Unfortunately, when our predictions turn out to have been incorrect, we should have the fresh task of finding out whether there has been a relevant change or whether our theory was not correct in the first place.
IV. WORK IN PROGESS
Economics can never be a serous subject on the place of physics but we can make it a great deal less frivolous than it is at present.
We must throw out concepts and theorems that are logically self-contradictory, such as the general equilibrium of supply and demand, the long-run production function, the marginal productivity of capital and the equilibrium size of firms.
In the space thus cleared, we can assemble the hypotheses about the world we are living in which seem to be surviving best. In commodity markets, prices fluctuate under the influence of changes in the relations of supply and demand, without ever tending towards stability. In corporate industry, prices are set by the producer in relation to costs, but since costs include depreciation, ^net^ proceeds can be known only after the event. These prices are not much affected by the volume of demand but are sensitive to changes in money costs and in taxation.

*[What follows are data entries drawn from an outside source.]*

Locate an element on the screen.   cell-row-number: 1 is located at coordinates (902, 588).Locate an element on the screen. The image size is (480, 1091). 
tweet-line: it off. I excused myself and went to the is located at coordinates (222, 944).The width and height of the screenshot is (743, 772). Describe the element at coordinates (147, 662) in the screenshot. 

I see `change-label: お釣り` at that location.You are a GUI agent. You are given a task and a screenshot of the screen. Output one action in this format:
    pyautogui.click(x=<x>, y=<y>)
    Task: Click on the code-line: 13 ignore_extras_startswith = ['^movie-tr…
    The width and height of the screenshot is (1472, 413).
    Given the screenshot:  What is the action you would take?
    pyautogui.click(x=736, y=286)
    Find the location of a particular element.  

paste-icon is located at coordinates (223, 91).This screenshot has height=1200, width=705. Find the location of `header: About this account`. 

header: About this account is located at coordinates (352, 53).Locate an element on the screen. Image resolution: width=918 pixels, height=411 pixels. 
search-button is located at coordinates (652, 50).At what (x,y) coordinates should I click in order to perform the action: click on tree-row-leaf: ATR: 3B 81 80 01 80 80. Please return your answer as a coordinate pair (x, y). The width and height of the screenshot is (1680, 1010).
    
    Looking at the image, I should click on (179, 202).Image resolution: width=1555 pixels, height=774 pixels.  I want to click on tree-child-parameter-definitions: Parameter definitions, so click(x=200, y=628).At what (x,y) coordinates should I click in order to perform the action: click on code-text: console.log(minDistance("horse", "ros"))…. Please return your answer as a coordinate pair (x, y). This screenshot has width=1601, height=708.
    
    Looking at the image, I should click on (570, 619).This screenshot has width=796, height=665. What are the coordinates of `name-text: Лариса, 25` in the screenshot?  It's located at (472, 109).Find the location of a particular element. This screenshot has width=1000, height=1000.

The most reliable part of our apparatus is the analyses of effective demand initiated by KEYNES and KALECKI. Swings of activity must be seen, not as starting up from cold, but as overlaying slow long-run changes in productive capacity produced by accumulation, technical change (including changes in methods of operation of the labour force) and alterations in the composition of output. The interaction between the long-run and the short-run consequences of technical innovations is a complicated subject which requires more study.
The evolution of business activity and trade-union policy should be approached in the spirit of natural-history observation of the behaviour of classes and groups.
The analysis of international trade should be preceded by an inquiry into the meaning of a 'nation' in the relevant respectsㅡa question which nowadays is not so simple as used to be supposed.
All this, and much more, indicates work to be done, provided that we give up the search for grand general laws and are content to try to enquire how things happen.